Who Pays for the Poor?

Amazon and the City of Seattle are engaged in a standoff over who pays for the poor and homeless. The numbers of homeless people throughout our city are huge and growing. We are a prosperous high tech urban hub — in part due to the fact that Amazon is headquartered here — and that drives up the cost of living. Lots of people can’t keep up.

In addition to the proposed 75M tax on larger employers, Seattle is in the courts over a high earner tax that would be applied to individual taxpayers. Both are to address widespread poverty in our city.


This isn’t just a Seattle problem; it ‘s a much larger issue of who pays for people who can’t keep up in a fast moving global economy. That would have included my mother, who competed as best she could in the job market without a high school diploma. Like many casualties of the Depression, she dropped out of high school to go to work to help support her brothers and sisters. It includes people in current time with poor or mismatched skill sets, people with physical and mental health problems, people on the low end of the Bell shaped curve in terms of innate talent and ability. Who is responsible for those left out?

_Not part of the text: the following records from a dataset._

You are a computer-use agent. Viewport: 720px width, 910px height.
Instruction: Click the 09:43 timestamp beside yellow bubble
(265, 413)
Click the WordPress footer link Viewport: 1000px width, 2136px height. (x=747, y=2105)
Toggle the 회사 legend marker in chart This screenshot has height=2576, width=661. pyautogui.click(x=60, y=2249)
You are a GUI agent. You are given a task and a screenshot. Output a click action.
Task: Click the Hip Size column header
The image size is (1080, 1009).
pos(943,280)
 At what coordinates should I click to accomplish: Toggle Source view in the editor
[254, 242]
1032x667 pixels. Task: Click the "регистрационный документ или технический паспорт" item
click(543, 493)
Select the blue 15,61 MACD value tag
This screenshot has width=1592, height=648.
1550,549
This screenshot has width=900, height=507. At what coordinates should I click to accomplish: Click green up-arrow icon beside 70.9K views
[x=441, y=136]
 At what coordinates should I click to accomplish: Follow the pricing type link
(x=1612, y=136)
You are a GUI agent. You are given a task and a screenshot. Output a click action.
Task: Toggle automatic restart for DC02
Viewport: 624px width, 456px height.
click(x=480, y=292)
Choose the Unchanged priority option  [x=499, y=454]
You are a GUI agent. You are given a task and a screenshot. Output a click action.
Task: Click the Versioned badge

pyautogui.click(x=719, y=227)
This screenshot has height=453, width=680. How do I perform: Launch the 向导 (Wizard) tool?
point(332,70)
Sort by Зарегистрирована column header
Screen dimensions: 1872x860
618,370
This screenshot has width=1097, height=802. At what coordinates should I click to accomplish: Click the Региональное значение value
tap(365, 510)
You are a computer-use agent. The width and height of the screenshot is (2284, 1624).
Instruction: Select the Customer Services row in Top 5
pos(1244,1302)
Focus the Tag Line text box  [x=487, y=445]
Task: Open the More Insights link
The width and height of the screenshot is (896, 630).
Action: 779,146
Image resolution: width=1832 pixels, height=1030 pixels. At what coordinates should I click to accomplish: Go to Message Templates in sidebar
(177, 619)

Paul Ryan frames it as a matter of makers v. takers, and says people like me should not have to pay for people who can’t keep up. The Trump/Ryan/McConnell tax cut codifies that philosophy into law, and if the Republicans keep their majority in Congress in November, middle class entitlement “reforms” aka cuts, will be added to the tax cut. People who now rely on Social Security, Social Security disability, Medicare, will be sharply squeezed.

This really is a societal question: “makers v. takers” or “we the people”.

Amazon is resisting the employer tax, and has put on hold the construction of a large new building intended to bring even more jobs here. I have mixed feelings about the high earner tax, but believe that if I want the benefits of living in a high tech and thriving city, I have to kick in for those who can’t keep up.

Time will tell where the majority opinion lies.